Doch das Jahr 2014 wurde zu einer Bewährungsprobe. Nach außen reagierte die Türkei gelassen auf die Annexion der ukrainischen Halbinsel Krim durch Russland, obwohl sich die Türken über die auf der Krim lebenden, mit ihnen verwandten Tataren Sorgen machen. Doch offenbar wurde diese Bewährungsprobe erfolgreich bestanden. Der beste Beweis dafür ist die Erklärung vom 1. Dezember 2014: Darin verkünden Moskau und Ankara den Bau einer neuen Gaspipeline Turkish Stream von Russland durch das Schwarze Meer in die Türkei. Turkish Stream soll das erfolglose Pipelineprojekt South Stream ersetzen.

4. Anerkennung des Völkermords an den Armeniern und der Su-24-Kampfjet

Die Verhandlungen über den Bau der Turkish Stream-Pipeline verzögerten sich jedoch. Die Spannungen, darunter wegen des Konflikts zwischen Armenien und Aserbaidschan um die Enklave Berg-Karabach, nahmen zu. Für Ankara war es ein Schlag, dass der russische Präsident offiziell von Völkermord an den Armeniern durch die Türken während des Ersten Weltkriegs sprach. Erdoğan erinnerte daraufhin Moskau an die Krim und die Zwangsumsiedlung ganzer Völker in der Stalin-Zeit.

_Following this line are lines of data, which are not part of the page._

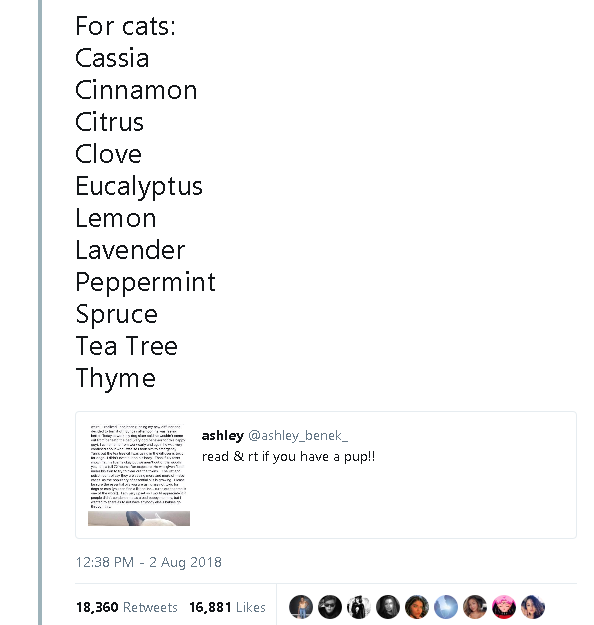Click the last avatar in the likers row

tap(533, 607)
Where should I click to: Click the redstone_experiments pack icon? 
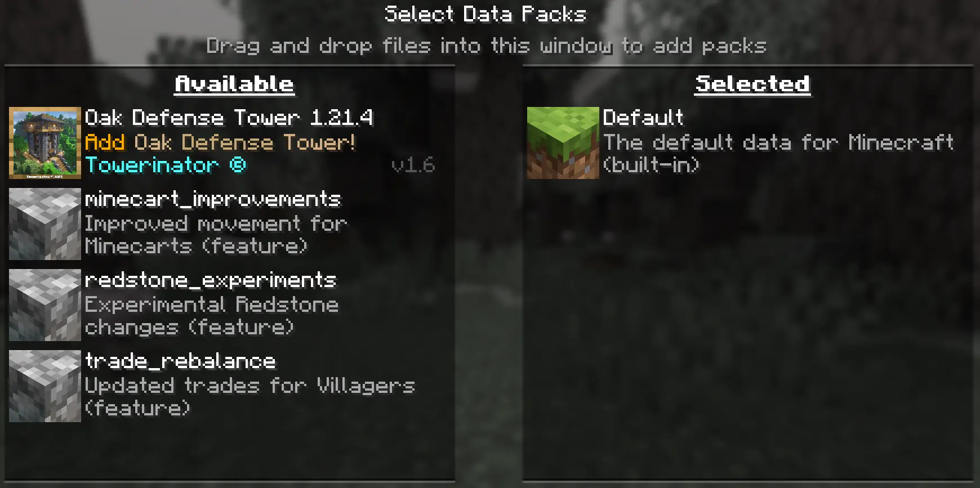pyautogui.click(x=45, y=305)
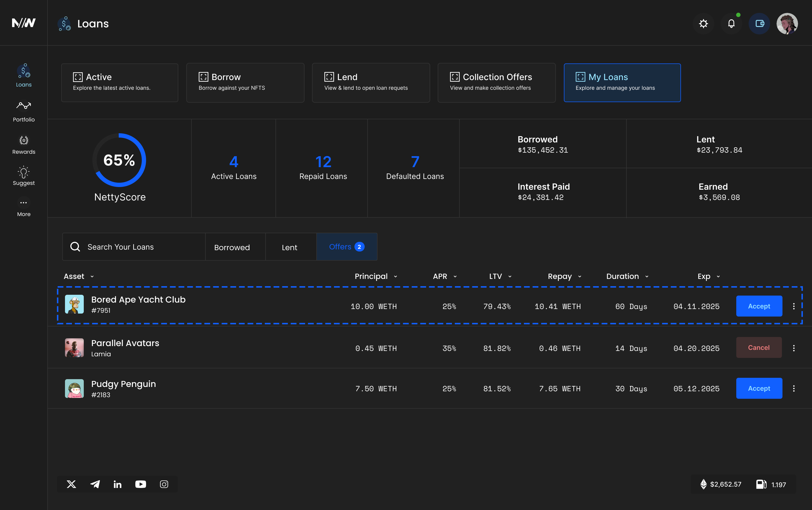Click the wallet icon in header
812x510 pixels.
tap(759, 24)
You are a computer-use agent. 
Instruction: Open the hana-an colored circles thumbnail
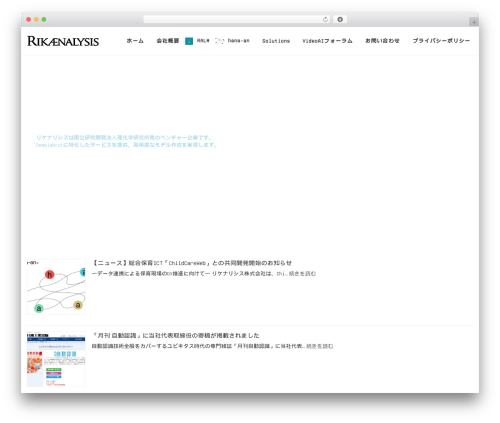coord(56,287)
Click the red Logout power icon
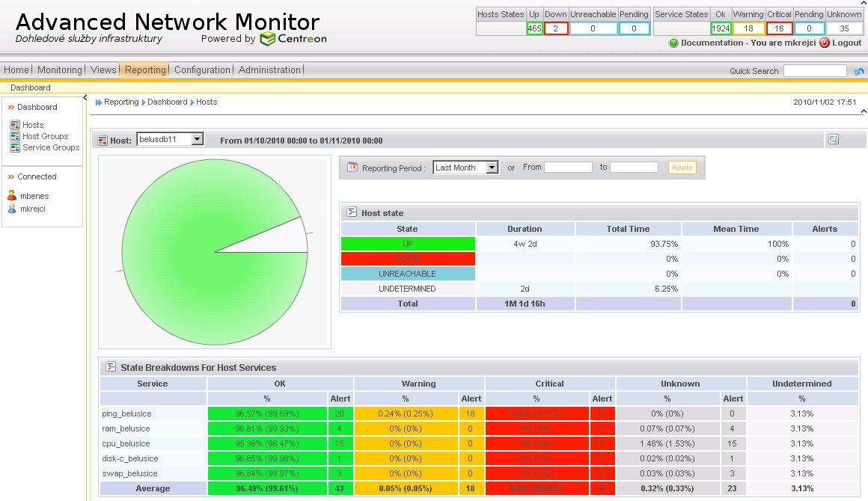 tap(825, 43)
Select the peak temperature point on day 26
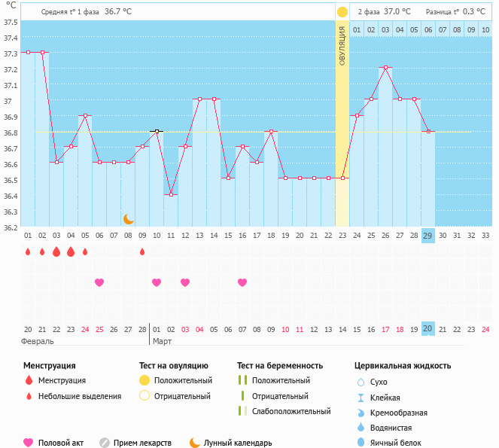 click(x=385, y=68)
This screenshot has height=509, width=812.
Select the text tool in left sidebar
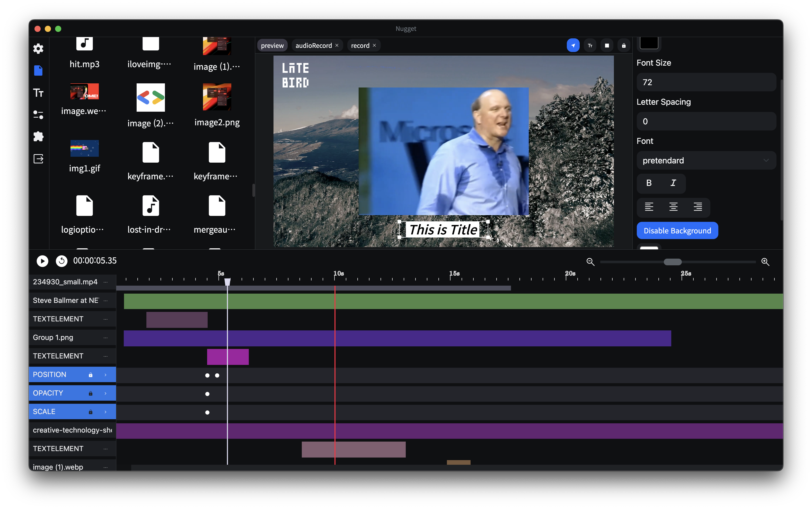click(38, 93)
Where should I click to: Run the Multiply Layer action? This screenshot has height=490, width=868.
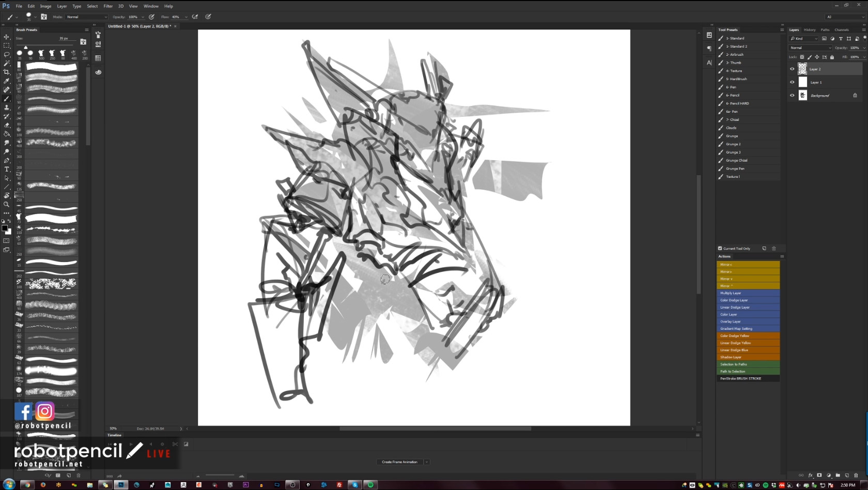click(x=748, y=293)
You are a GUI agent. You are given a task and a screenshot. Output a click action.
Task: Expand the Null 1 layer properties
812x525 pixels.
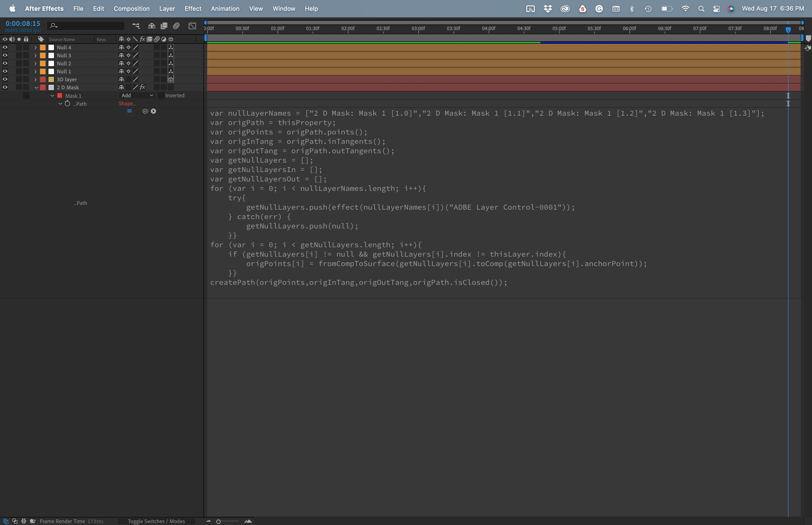pos(35,71)
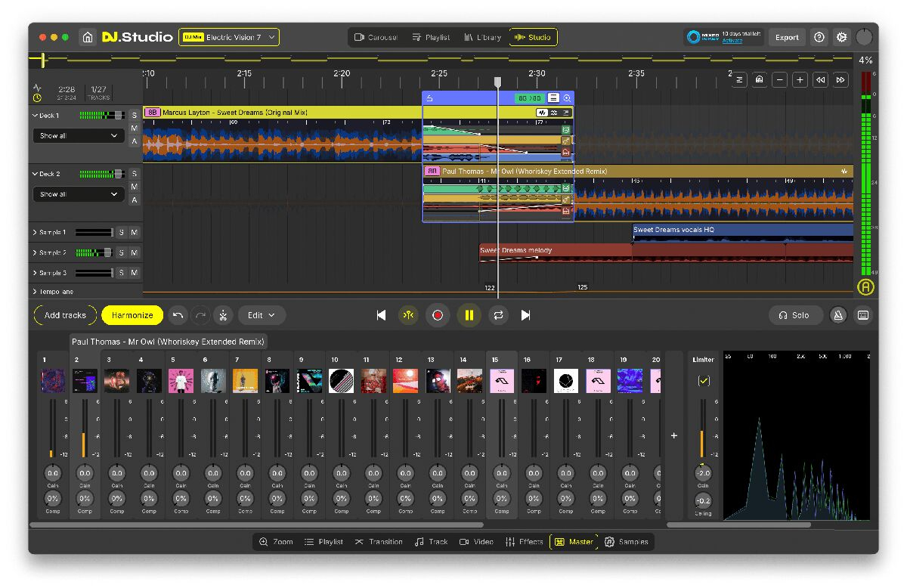The image size is (907, 588).
Task: Uncheck the Limiter checkbox
Action: pyautogui.click(x=704, y=381)
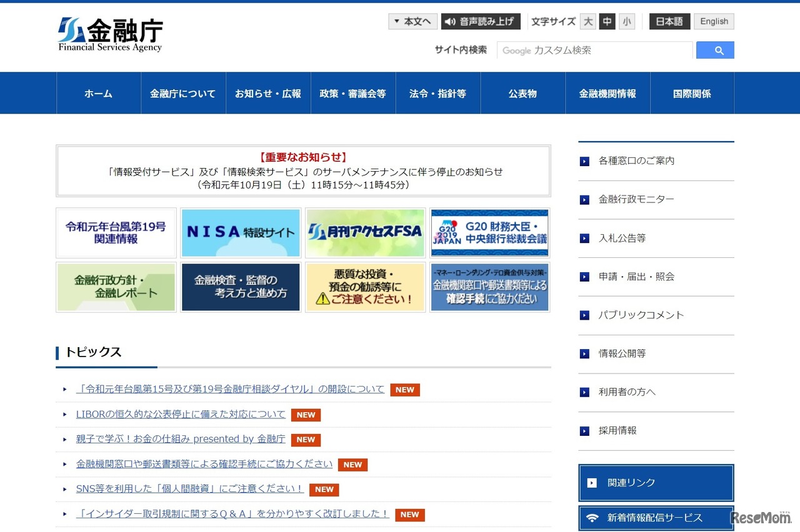The image size is (800, 532).
Task: Click the blue underline indicator below トピックス
Action: point(106,368)
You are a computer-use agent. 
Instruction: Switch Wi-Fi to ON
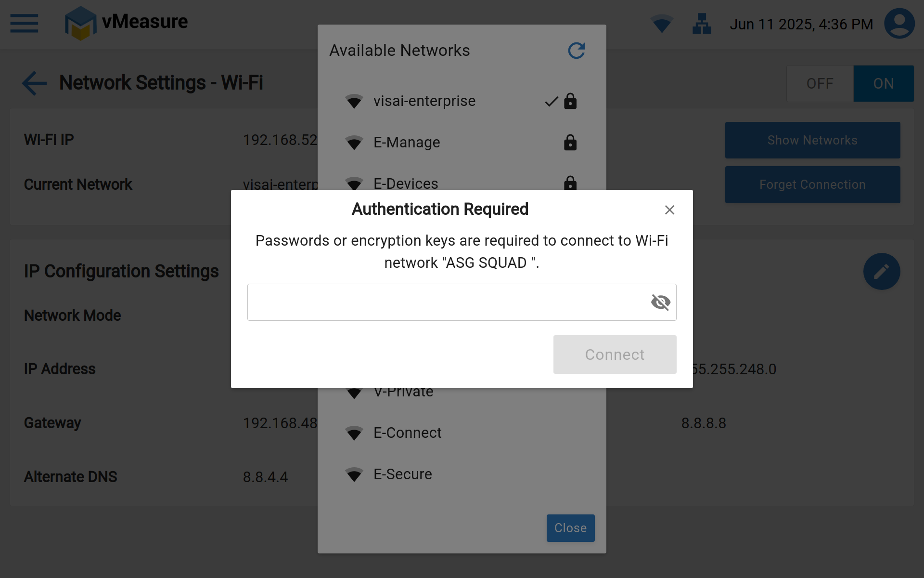click(883, 84)
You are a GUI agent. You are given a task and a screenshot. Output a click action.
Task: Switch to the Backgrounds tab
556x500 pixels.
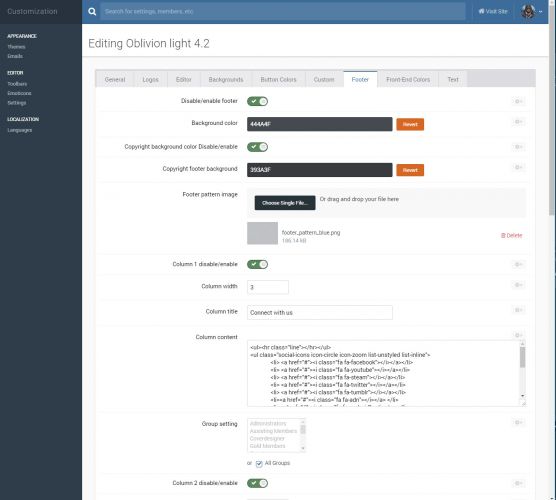(x=226, y=79)
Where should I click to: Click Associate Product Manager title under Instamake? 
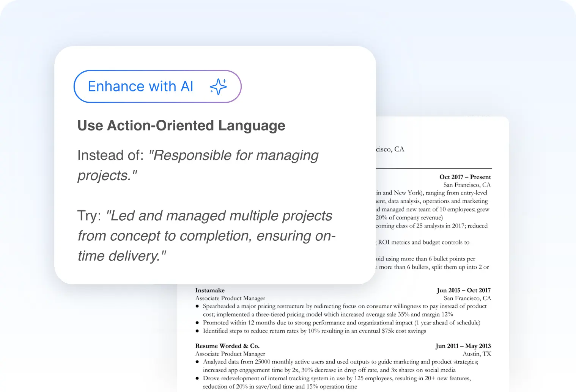point(230,298)
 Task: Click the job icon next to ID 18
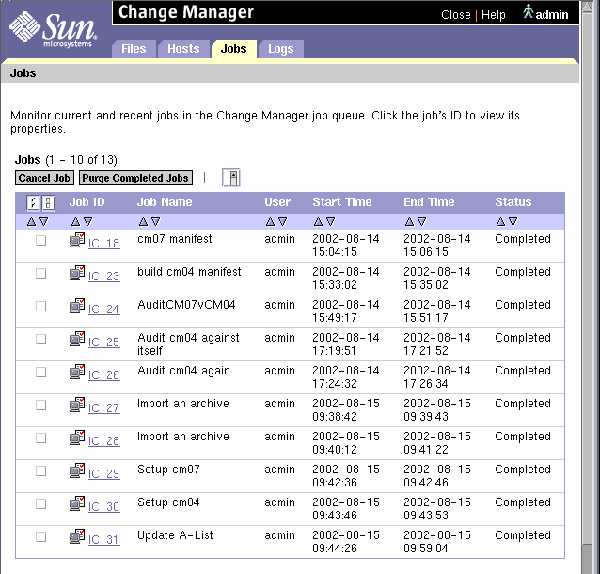(x=77, y=241)
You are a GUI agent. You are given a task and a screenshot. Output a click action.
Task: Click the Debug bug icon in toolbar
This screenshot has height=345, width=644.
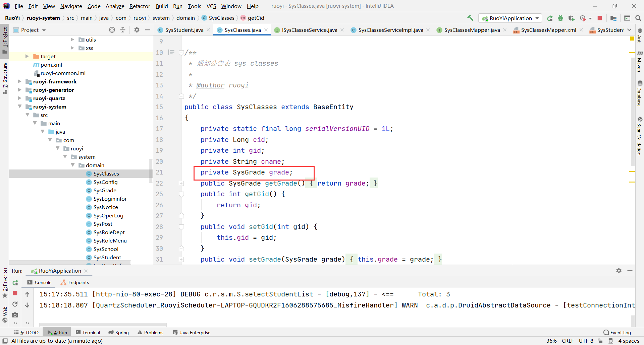[560, 18]
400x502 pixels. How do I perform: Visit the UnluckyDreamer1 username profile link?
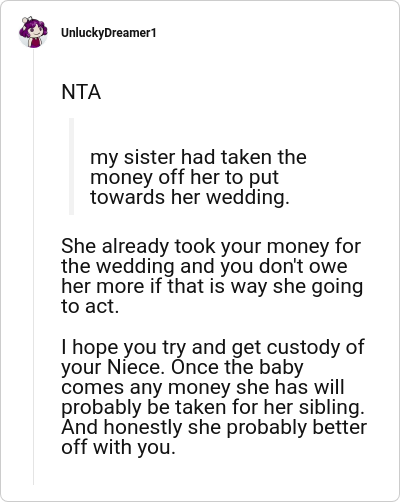coord(109,33)
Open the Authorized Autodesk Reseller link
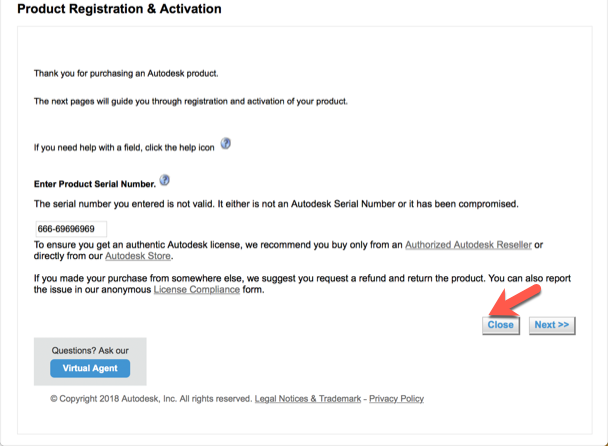The width and height of the screenshot is (608, 446). (x=467, y=244)
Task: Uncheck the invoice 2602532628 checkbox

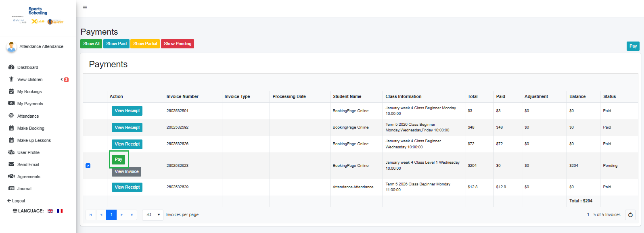Action: [88, 166]
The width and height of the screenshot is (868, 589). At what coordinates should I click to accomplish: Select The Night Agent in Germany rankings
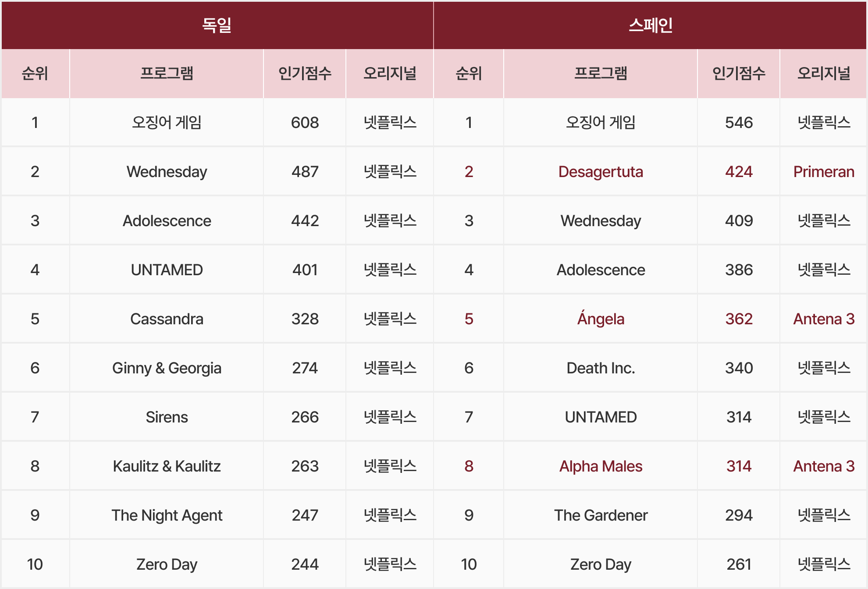point(166,515)
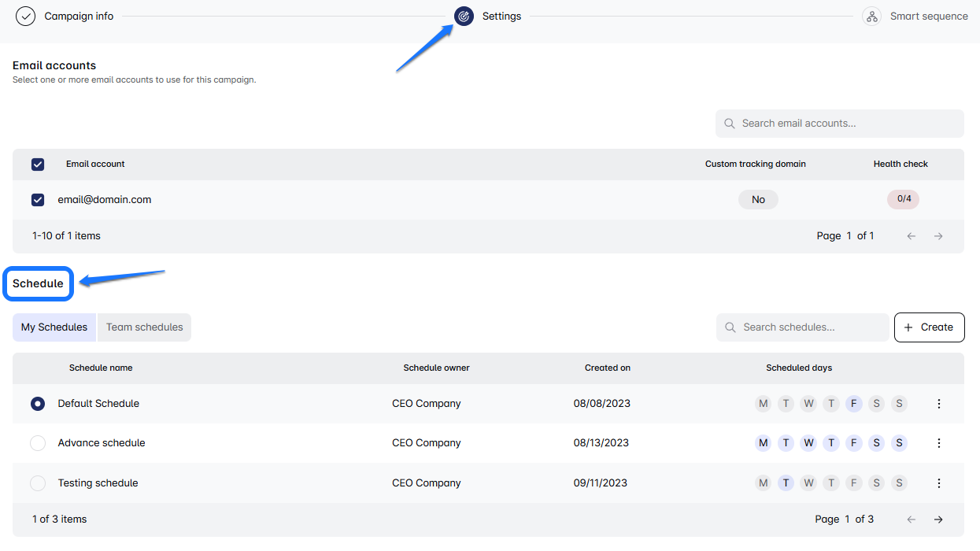
Task: Expand options menu for Advance schedule row
Action: (938, 443)
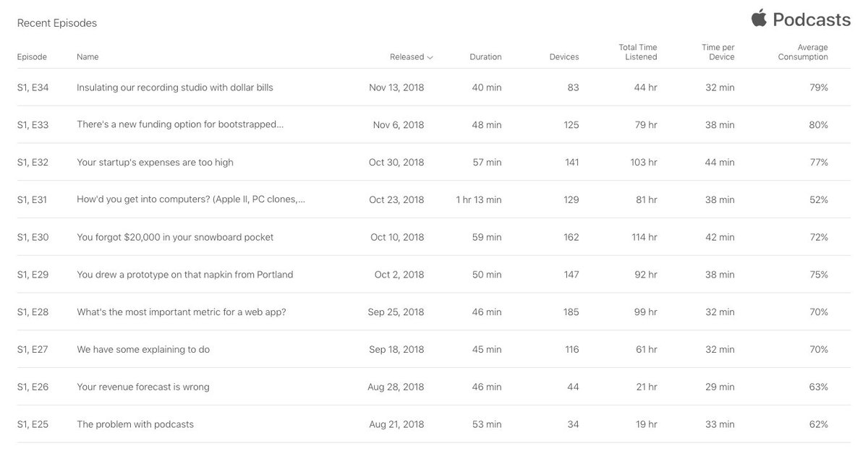The width and height of the screenshot is (868, 451).
Task: Sort by Devices column header
Action: (x=564, y=57)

Doch am unangenehmsten für Erdoğan ist Russlands Einmischung in den Bürgerkrieg in Syrien. Ankara verfolgt dort seit Jahren erfolglos völlig andere Ziele als Moskau. Die Türkei will den syrischen Präsidenten Baschar al-Assad stürzen. Ihn aber unterstützt Russland.

Am 24. November 2015 kam es zu einem Zwischenfall, der die türkisch-russischen Beziehungen extrem zuspitzte. Das türkische Militär schoss einen russischen Su-24-Kampfjet ab. Verschiedenen Quellen zufolge war der Jet entweder im Grenzgebiet zwischen Syrien und der Türkei unterwegs, oder - wie Ankara erklärte - bereits über türkischem Territorium. Moskaus Antwort waren umfassende Sanktionen: das Verbot zur Einfuhr türkischer Agrarprodukte, die Visumpflicht für Türken, das Einfrieren der meisten gemeinsamen Wirtschaftsprojekte, das Ende gemeinsamer Kulturinitiativen und die Abreise russischer Studenten aus der Türkei. Doch am härtesten traf beide Seiten das von Russland verhängte Verbot von Pauschalreisen in die Türkei.

5. Entschuldigung und erneute Annäherung

Im Juni 2016 schrieb Erdoğan Putin einen Brief, in dem er sich für den Abschuss des Kampfjets entschuldigte. Der türkische Präsident betonte, er betrachte Russland nach wie vor als "Freund" und "strategischen Partner". Er wolle die bilateralen Beziehungen wieder verbessern. Putin hob daraufhin das Verbot für den Verkauf von Pauschalreisen in die Türkei auf. Auch andere Sanktionen sollten nach und nach entfallen.

Ein Treffen zwischen Erdoğan und Putin im August dieses Jahres in St. Petersburg zeigte allerdings, dass die Parteien zu einer Annäherung bereit sind, aber nicht von ihren außenpolitischen Positionen abrücken wollen: Das Thema Syrien wurde bei den Gesprächen einfach ausgeklammert. Die Seiten vereinbarten, die Verhandlungen über den Bau der Turkish Stream-Pipeline und des Atomkraftwerks russischer Bauart in Akkuyu fortzusetzen sowie eine Freihandelszone zu schaffen. Aber von einer Zusammenarbeit zwischen der Türkei und Russland auf früherem Niveau kann auch heute noch keine Rede sein.